[Records provided Boundary: Start]
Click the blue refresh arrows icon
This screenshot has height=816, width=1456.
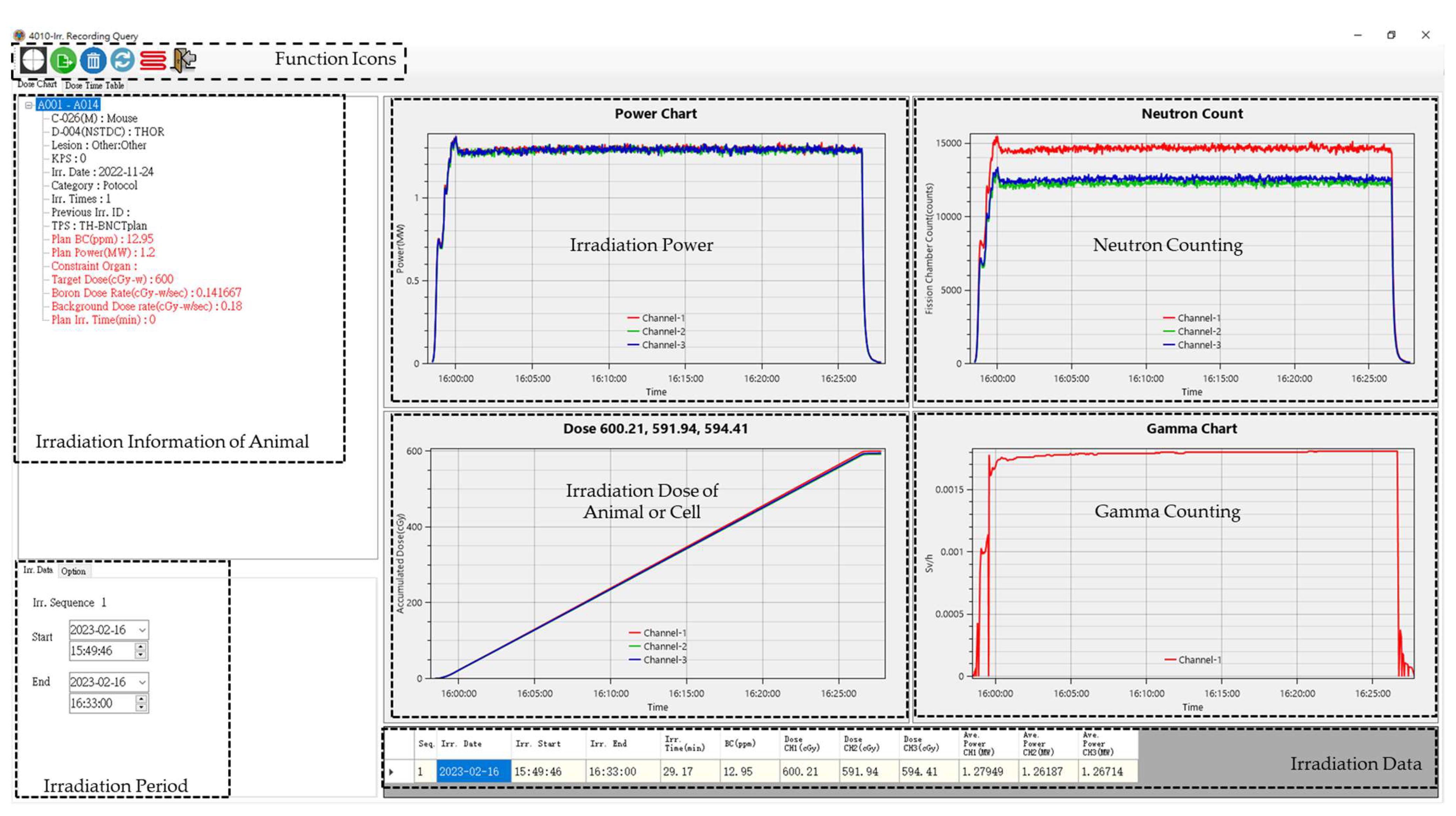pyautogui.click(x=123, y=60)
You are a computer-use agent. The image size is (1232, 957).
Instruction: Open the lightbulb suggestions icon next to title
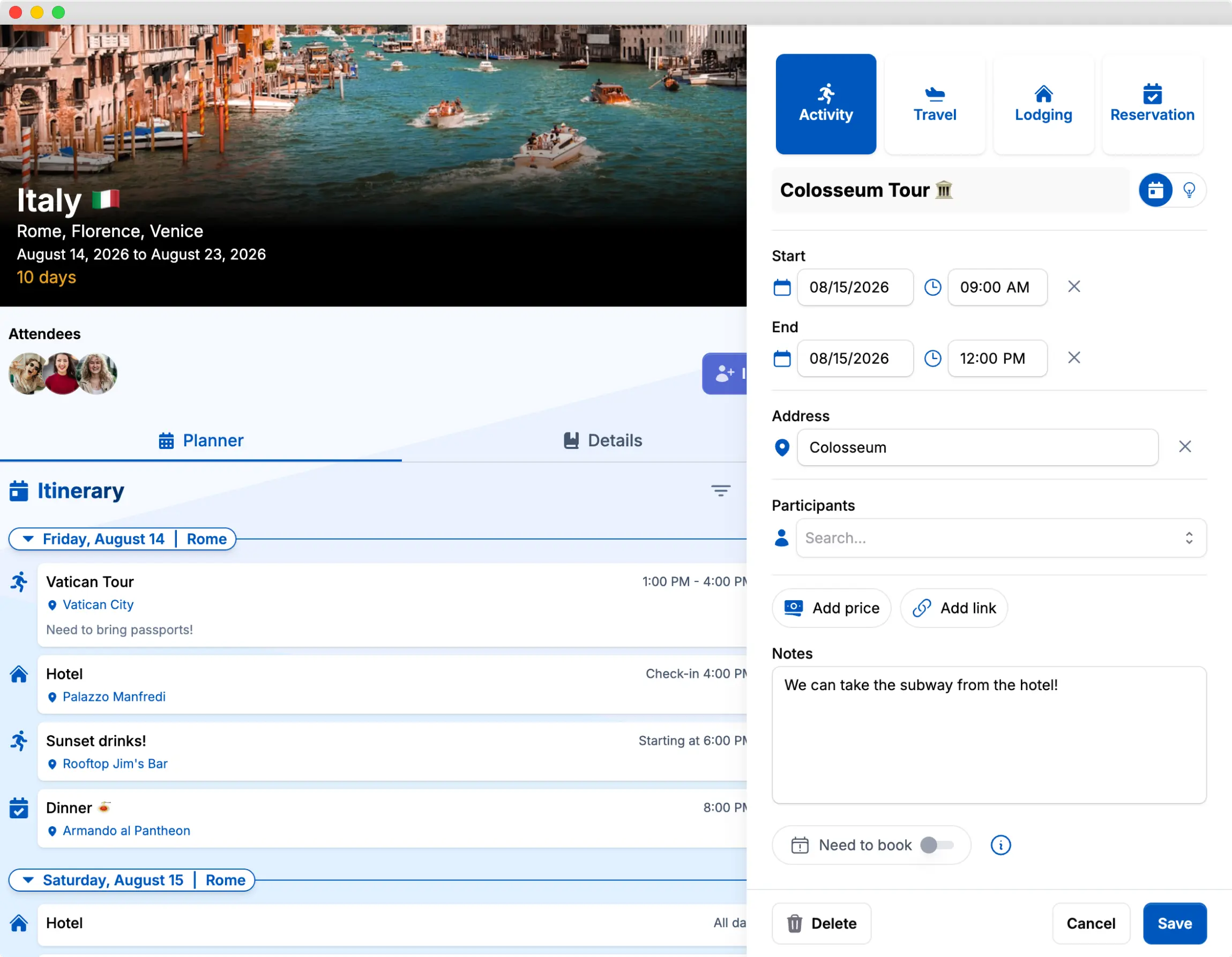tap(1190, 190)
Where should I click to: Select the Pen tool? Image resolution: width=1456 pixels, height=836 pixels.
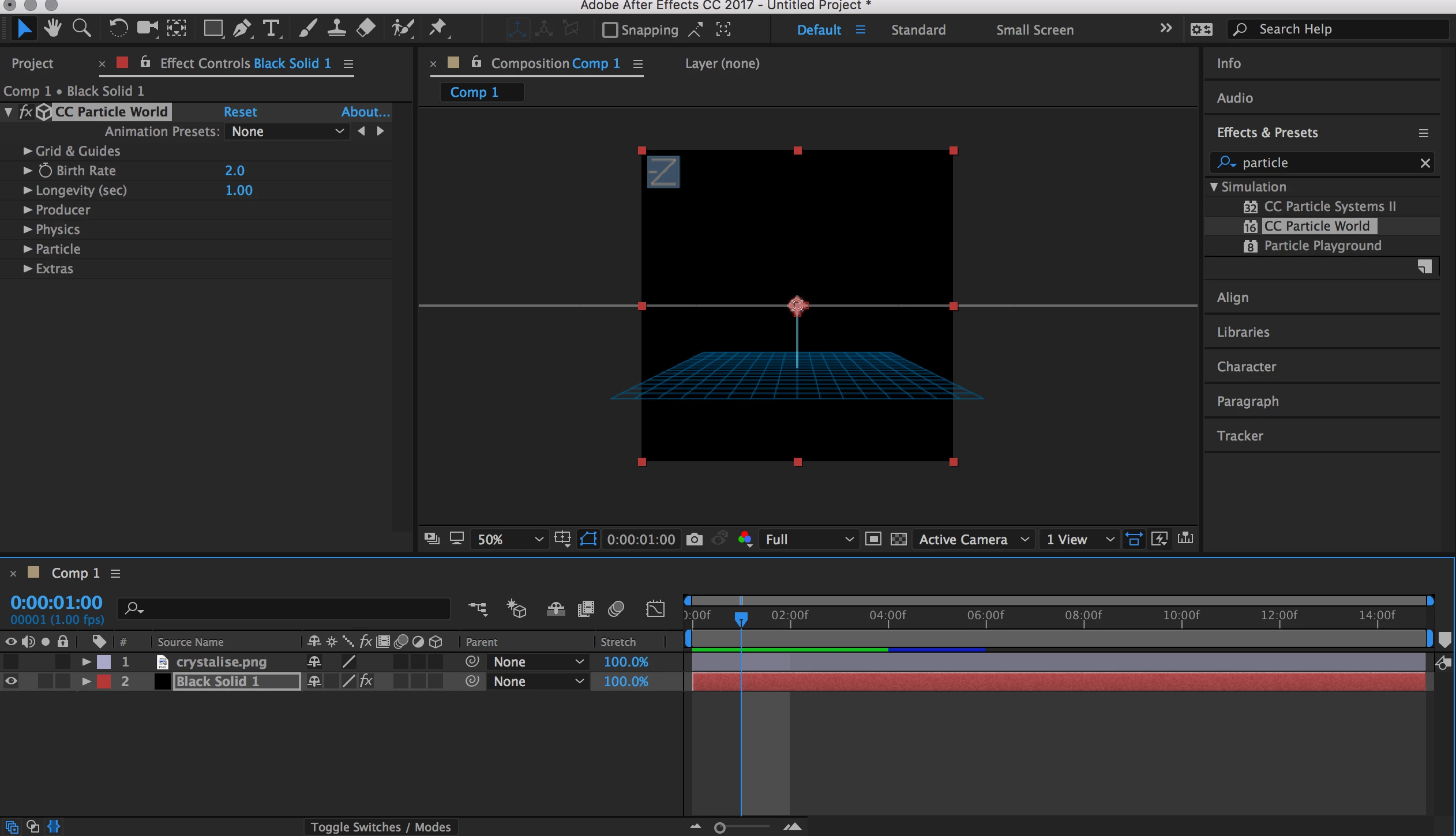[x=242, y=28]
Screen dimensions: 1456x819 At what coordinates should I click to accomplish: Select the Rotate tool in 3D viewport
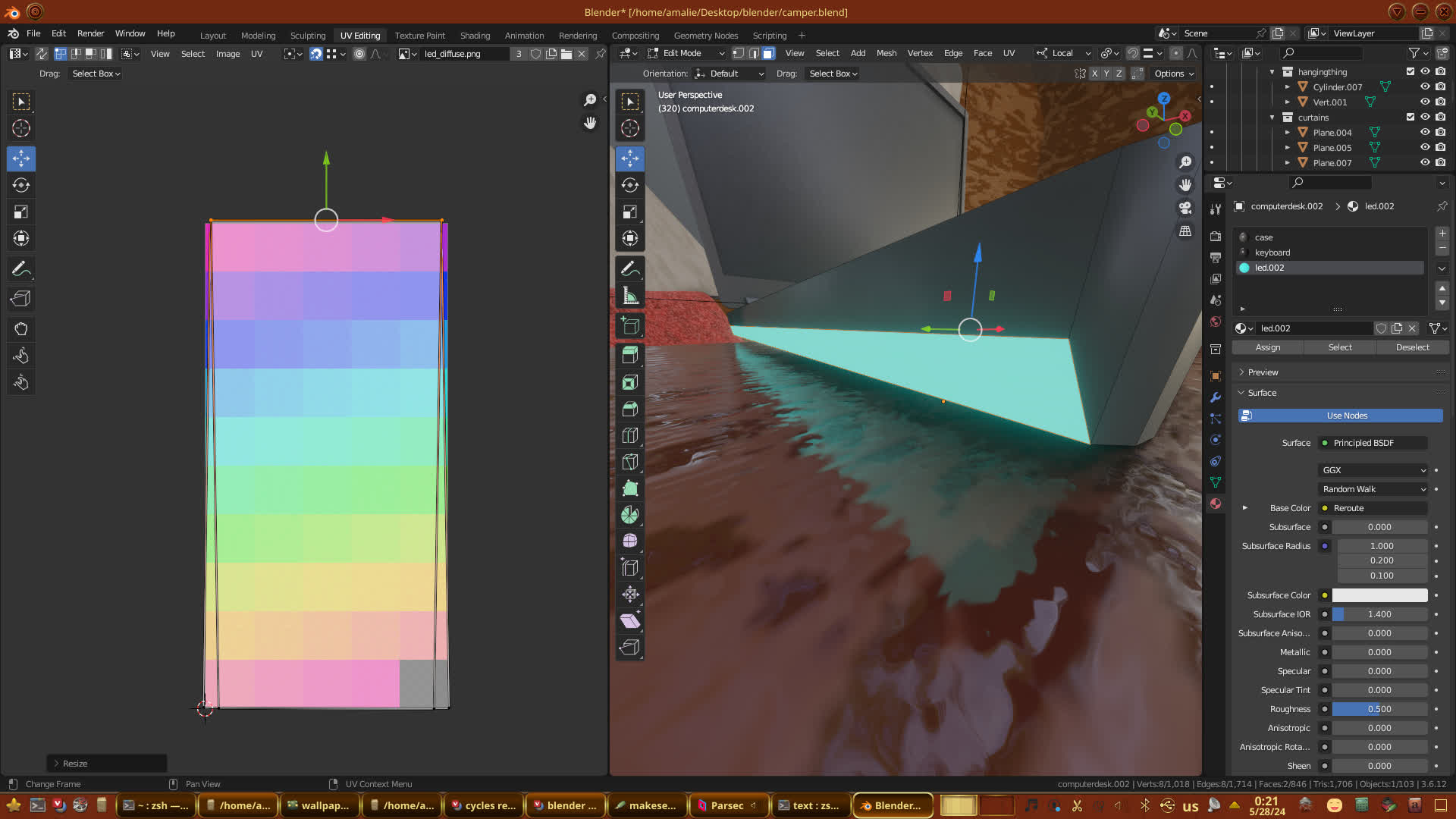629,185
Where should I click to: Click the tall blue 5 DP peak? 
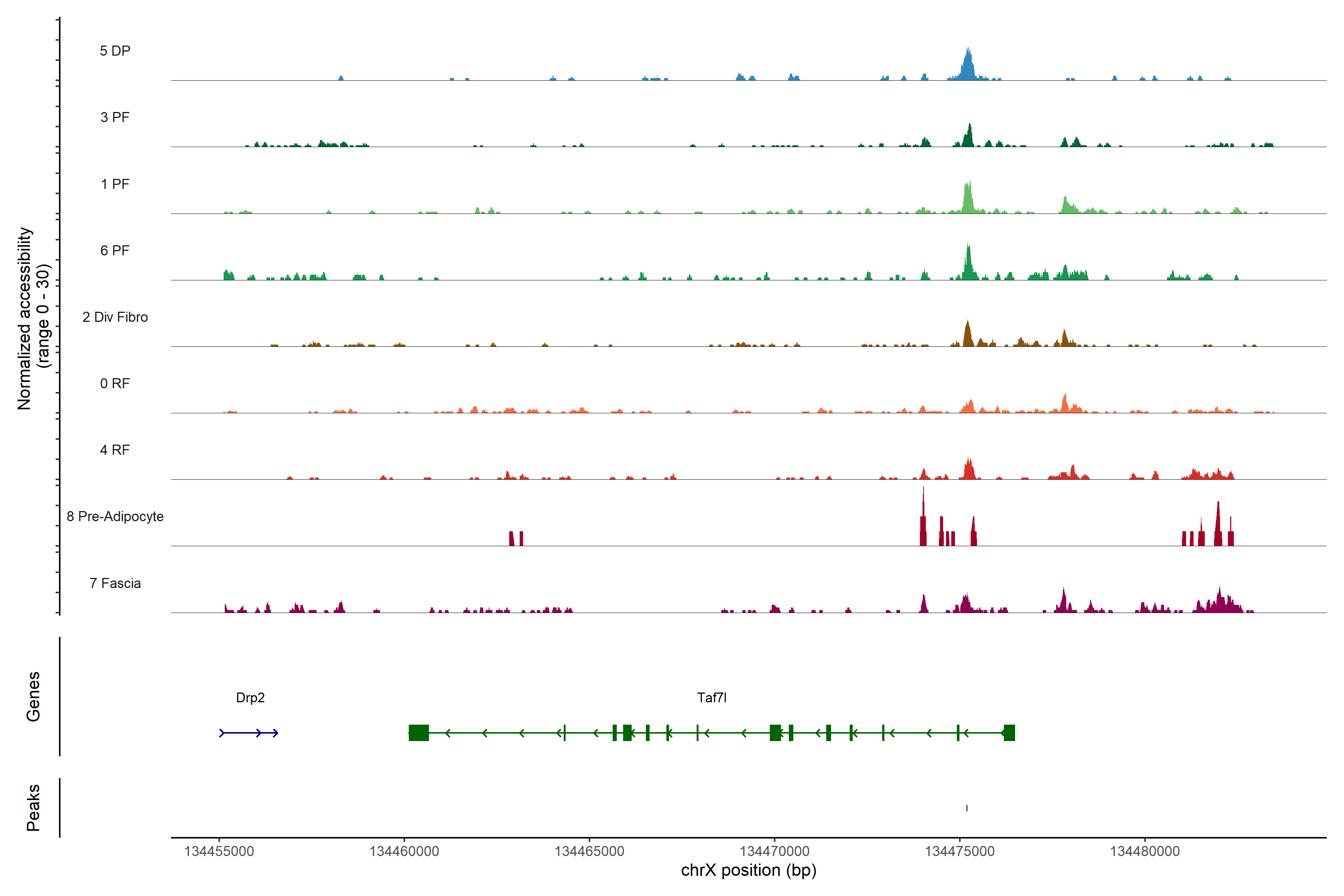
[Records provided Boundary: End]
Problem to solve
Using the entries above, give the number of lines that carry the string "blue", without anything else.

Worked solution
2